Wednesday, January 16, 2008

Blame The Sixties On Dr. Seuss

Those of you out in Internetland, who actually have met my wife and I, will be familiar with our recently redecorated kitchen. One of the key elements in our post-war 1940's design are the curtains, which feature illustrations from the old Dick and Jane books we knew from elementary school.

Remember Dick and Jane? They were the nice, well-adjusted kids living in an active, kid-friendly neighborhood with dogs and cats and blond little sisters. Dick and Jane rode bicycles and pushed wagons and roller-skated on the sidewalk. Mom and dad seemed never far away; you had the sense they were just out of frame, making sure everyone played by the rules, while they did the dishes or washed the Hudson Hornet.

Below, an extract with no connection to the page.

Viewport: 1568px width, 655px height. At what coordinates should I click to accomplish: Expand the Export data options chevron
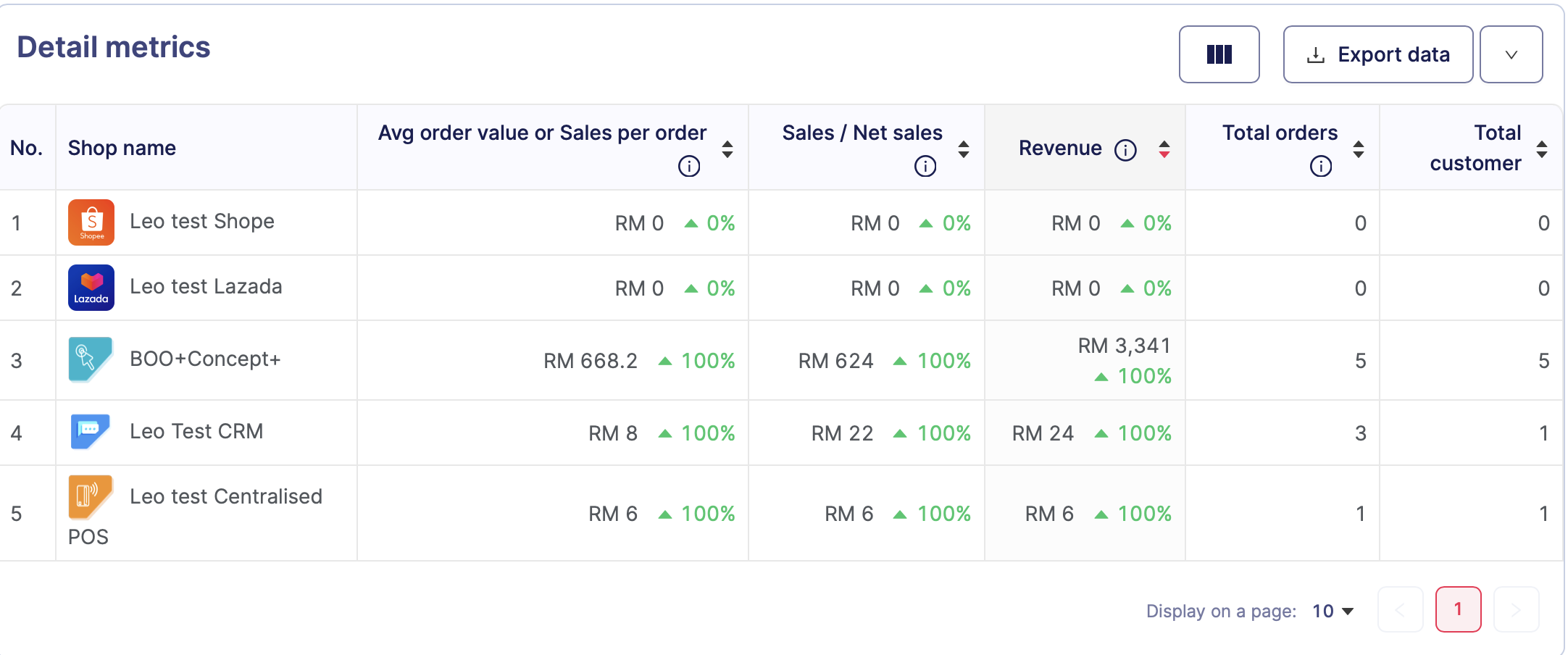pos(1511,54)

Then, along came Dr. Seuss.

Suddenly good old Dick and Jane were, well, uncool. Progressives (we called them liberals, or commies, back then) criticised Dick and Jane's neighborhood for being too middle-class, too white, and, in effect, too goodie-two-shoes. The dear Doctor, on the other hand, illustrated his neighborhoods with Salvador Dali-esque houses and trees and odd-shaped characters we'd never seen before. Even the typography was deformed! The Left loved Seuss's creativity, his tongue-twisting alliterations, his rebellion against conformity and uniformity.

"Oh, the places you'll go," Seuss promised. A decade before any of my generation smoked their first joints, we'd already been introduced to a hallucinogenic lifestyle.

Meanwhile, over at Dick and Jane's, things were getting tough. Stories were revised. Kids of Other Colors moved onto the block. Everyone wore more contemporary clothing, and Dad got a newer car, but... things just weren't changing fast enough to suit an America dealing with riots in the big city, freedom marches, assassinations, moon shots, and Vietnam.

Suddenly, Dick and Jane's world looked less real than the Cat in the Hat's. Anybody for green eggs and ham? Far out, dude, pass the plate...by the way, did you say "ham," or "hash"?

Seuss had subverted America. Parents in his books looked stupid, and naturally hadn't a clue what to do with a Horton or a Who. Don't look to your parents; only Cats in Hats had answers. Poor Dick and Jane; their kitten only knew how to play with a ball of yarn.

And soon, by the late-sixties, all parents everywhere looked stupid. Our other role models, the ones on TV, had evolved from well-meaning Ozzie and Harriet Nelson into Archie and Edith Bunker. The White House had gone from two war heros, Eisenhower and Kennedy, to two lying crooks, LBJ and Nixon. Republican or Democrat, it didn't matter -- our world was seriously screwed up.

"Teach your children" CSNY sang. So we did. We passed Dr. Seuss on to our kids, and soon, they'll do the same. Dick and Jane fade farther into the nostalgic past, soon to be as arcane as the moralistic stories told in our grandparent's McGuffy readers.

I suppose the kids who are home schooled by conservative parents, or those living in Mormon Utah, or some other outpost of traditional (read right-wing) America will be indoctrinated differently. It probably doesn't matter; the pendulum swings backward, as well as forward, eventually. I hope.

Maybe there's a boy and girl out there, somewhere, happy to ride their bikes down the sidewalk, their dog chasing playfully alongside them, who will never know what a Grinch is, or how he stole Christmas. I don't know. I just know there's something missing from this world I'd like to have back.